Dataset records:
################
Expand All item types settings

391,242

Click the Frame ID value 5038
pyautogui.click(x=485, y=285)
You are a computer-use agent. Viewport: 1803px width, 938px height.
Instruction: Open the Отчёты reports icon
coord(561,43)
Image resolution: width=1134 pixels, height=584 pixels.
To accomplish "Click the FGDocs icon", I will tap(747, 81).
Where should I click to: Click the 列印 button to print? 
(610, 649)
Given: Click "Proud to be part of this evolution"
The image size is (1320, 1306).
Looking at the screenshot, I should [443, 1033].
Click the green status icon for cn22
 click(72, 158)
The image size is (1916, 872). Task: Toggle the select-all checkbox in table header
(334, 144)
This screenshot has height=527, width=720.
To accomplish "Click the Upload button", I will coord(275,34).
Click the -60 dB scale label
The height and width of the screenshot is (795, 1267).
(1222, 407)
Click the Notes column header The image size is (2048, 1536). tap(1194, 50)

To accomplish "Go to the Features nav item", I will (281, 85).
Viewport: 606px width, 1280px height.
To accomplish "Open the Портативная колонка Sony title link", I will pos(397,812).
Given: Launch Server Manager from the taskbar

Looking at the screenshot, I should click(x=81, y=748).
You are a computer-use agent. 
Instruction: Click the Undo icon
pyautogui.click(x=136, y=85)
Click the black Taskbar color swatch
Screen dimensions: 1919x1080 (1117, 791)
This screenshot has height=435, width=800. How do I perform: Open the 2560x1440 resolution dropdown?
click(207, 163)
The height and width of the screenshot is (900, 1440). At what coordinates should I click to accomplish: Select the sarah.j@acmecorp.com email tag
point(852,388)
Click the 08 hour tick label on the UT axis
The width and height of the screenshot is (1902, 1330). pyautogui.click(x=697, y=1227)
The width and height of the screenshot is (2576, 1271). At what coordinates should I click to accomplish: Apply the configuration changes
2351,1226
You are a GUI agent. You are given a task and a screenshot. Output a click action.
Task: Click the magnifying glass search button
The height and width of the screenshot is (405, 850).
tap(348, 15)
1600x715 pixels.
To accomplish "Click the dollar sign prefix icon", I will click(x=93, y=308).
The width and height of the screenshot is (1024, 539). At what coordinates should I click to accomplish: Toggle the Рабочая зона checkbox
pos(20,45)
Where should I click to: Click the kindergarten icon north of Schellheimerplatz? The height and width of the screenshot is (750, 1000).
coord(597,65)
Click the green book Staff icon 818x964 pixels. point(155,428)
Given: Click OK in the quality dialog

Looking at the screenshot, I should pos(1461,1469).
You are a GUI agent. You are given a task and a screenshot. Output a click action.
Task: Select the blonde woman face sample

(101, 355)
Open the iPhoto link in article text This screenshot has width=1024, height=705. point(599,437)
################
:: Given exercise ::
How many lines in the records above contain the word "link"? Reply with the number alone.

:: The output ::
2